Da quando ho conosciuto l’arte, questa cella è diventata una prigione”, dice Cosimo Rega, interprete di Cassio, alla fine del film. Una frase significativa che rende evidente il valore libertario dell’arte in un contesto opprimente e annichilente: questa è il merito dell’ultima opera cinematografica dei fratelli Taviani, un lavoro importantissimo, promosso anche dal regista Fabio Cavalli, che da dieci anni ha la responsabilità delle attività teatrali nel penitenziario di Rebibbia. “Un’attività che coinvolge oltre 100 reclusi divisi in tre compagnie, che ha visto sfilare 22 mila spettatori e 13 produzioni teatrali, ospitate anche all’esterno. Ma in 10 anni – dice Cavalli - ho visto solo giornalisti di cronaca nera a cui interessavano più i reati che avevano commesso questi detenuti, che non la bellezza dello spettacolo messo in scena. I Taviani invece hanno gettato la luce dei riflettori su un mondo che pur esistendo da tempo, fatica a farsi conoscere. Ora possiamo invertire la tendenza a non capire che l’arte può annidarsi ovunque, perché l’arte è emblema della vita ed è l’unico elemento che riesce ad allineare tutti sullo stesso piano”.

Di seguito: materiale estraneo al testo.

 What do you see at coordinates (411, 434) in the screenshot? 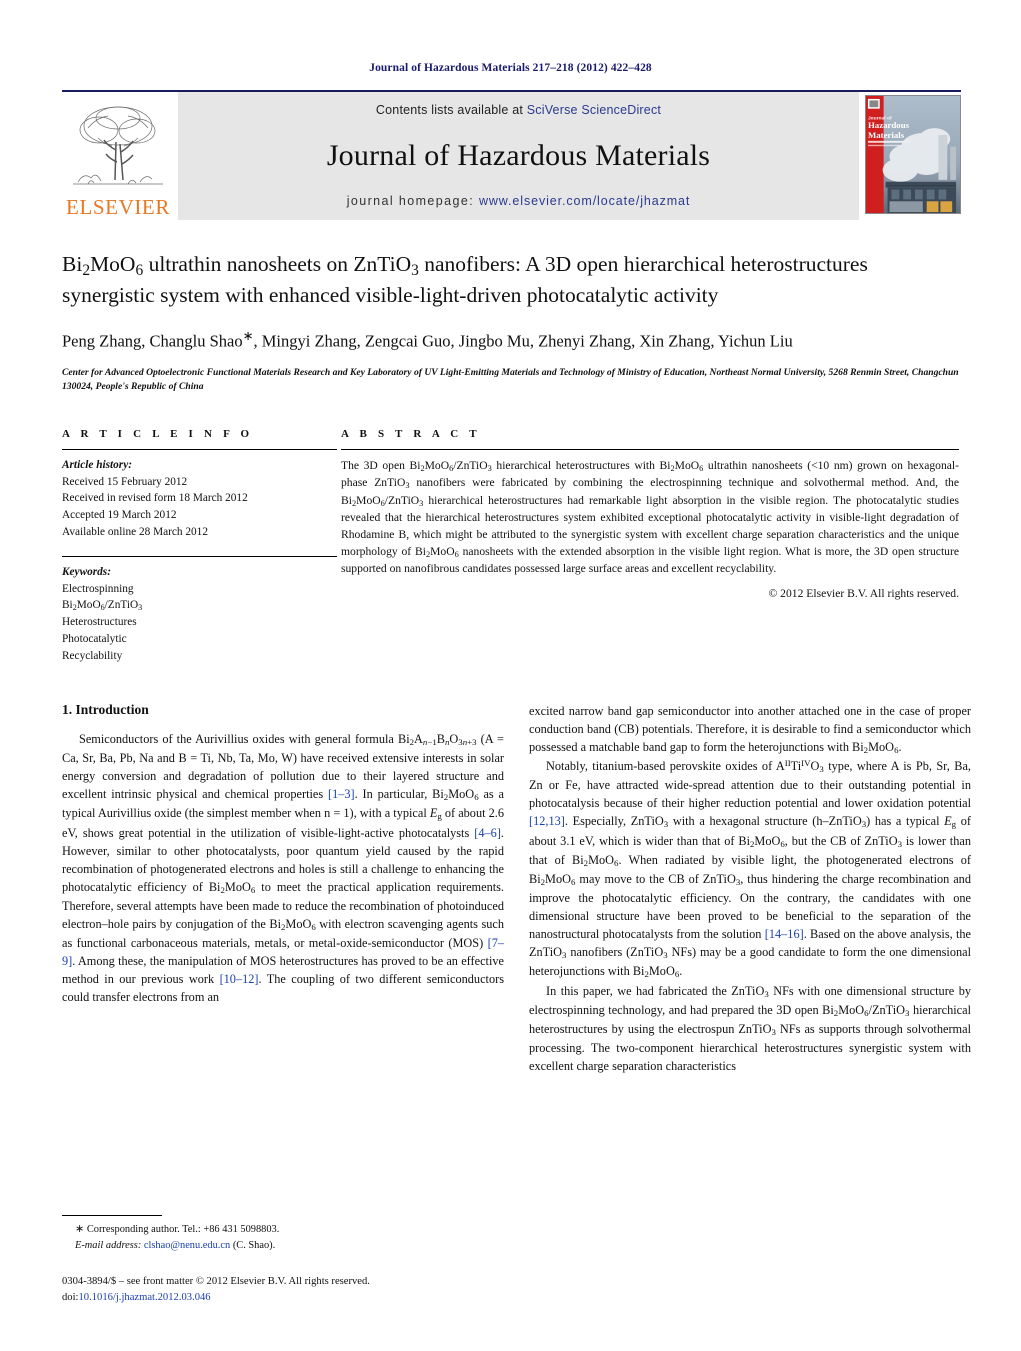
I see `abstract-heading: A B S T R A C T` at bounding box center [411, 434].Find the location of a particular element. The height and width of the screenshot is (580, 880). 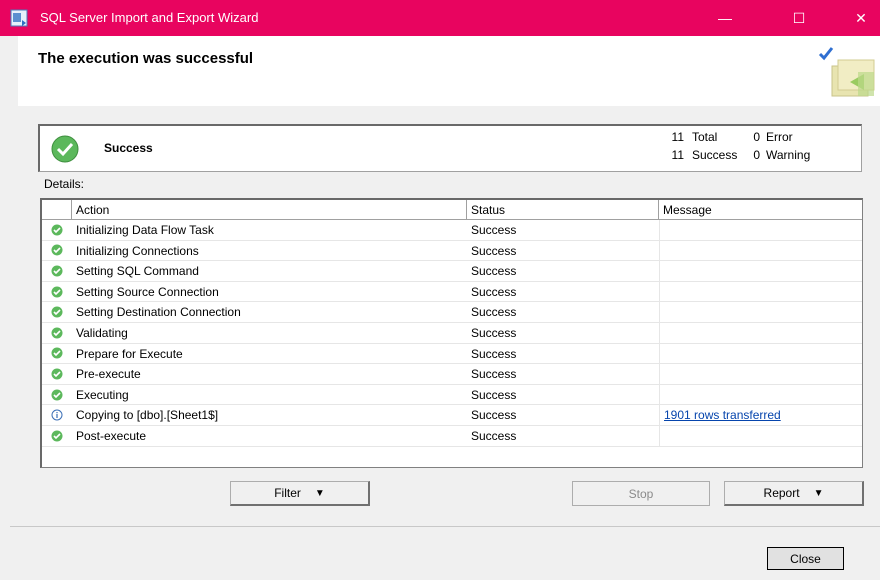

table-row: Validating Success is located at coordinates (452, 333).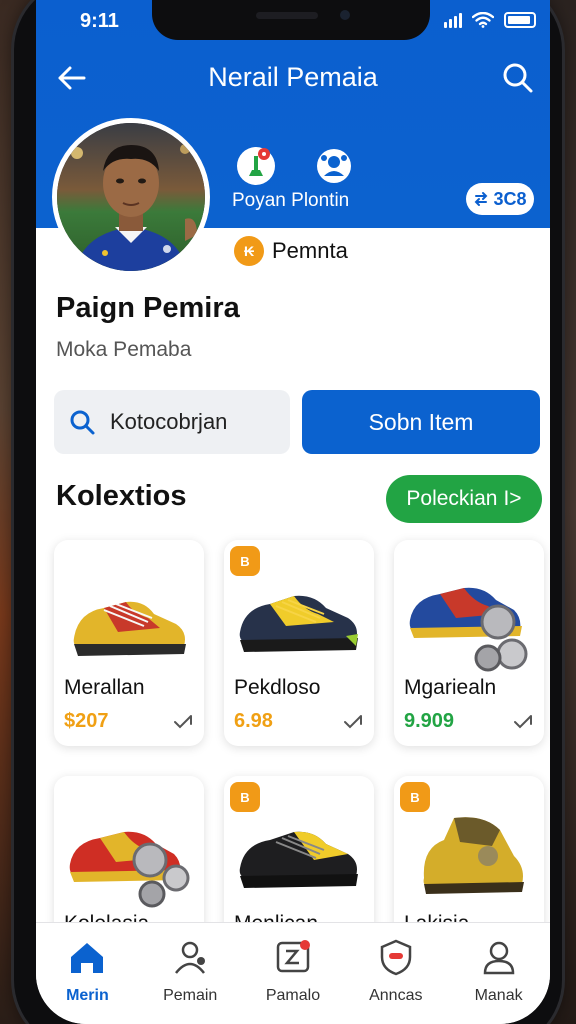 The width and height of the screenshot is (576, 1024). I want to click on tab-home: Merin, so click(88, 974). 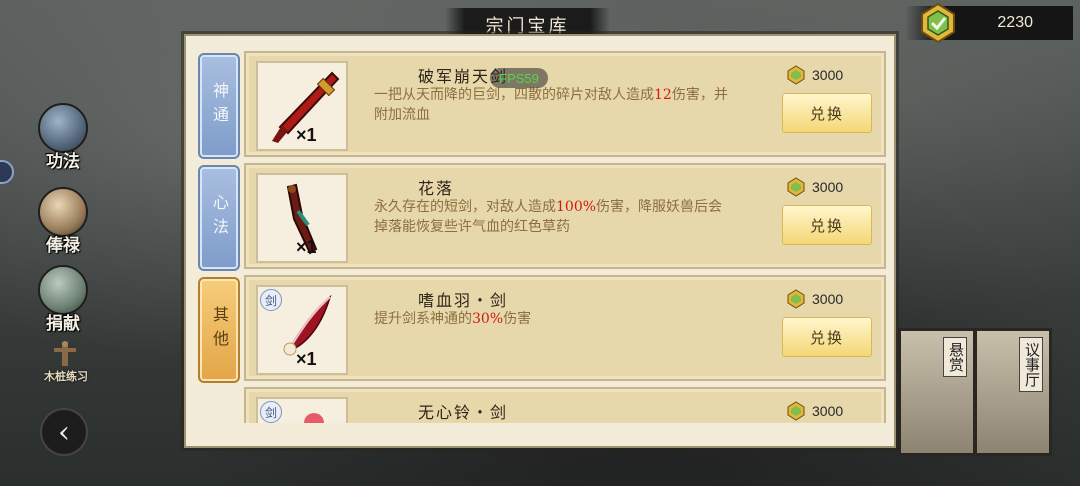 What do you see at coordinates (548, 217) in the screenshot?
I see `item-description: 永久存在的短剑，对敌人造成100%伤害，降服妖兽后会掉落能恢复些许气血的红色草药` at bounding box center [548, 217].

Dunque, di là dalle scelte registiche perfette, come il bellissimo lavoro sul bianco e nero del direttore della fotografia Simone Zampagni, che ha permesso di non scivolare nel naturalismo televisivo, e una musica protagonista composta dal connubio di Giuliano Taviani e Carmelo Travia, fatta di pochi strumenti come il sassofono e il corno, con l’ausilio dell’orchestra, quel che resta di Cesare deve morire è l’emozione percepibile negli sguardi dei suoi interpreti, finalmente consapevoli che anche per loro esiste una possibilità di redenzione. Non possiamo che dire grazie ai Taviani per questo grande esempio di cinema d’autore, e ringraziare anche uomini come Fabio Cavalli, come il Direttore del Penitenziario romano Carmelo Cantone e le associazioni La Ribalta – Centro Studi E. M. Salerno, che ogni giorno si occupano dei bisogni altrui, arricchendo non solo le vite di questi detenuti, ma rendendoci tutti migliori.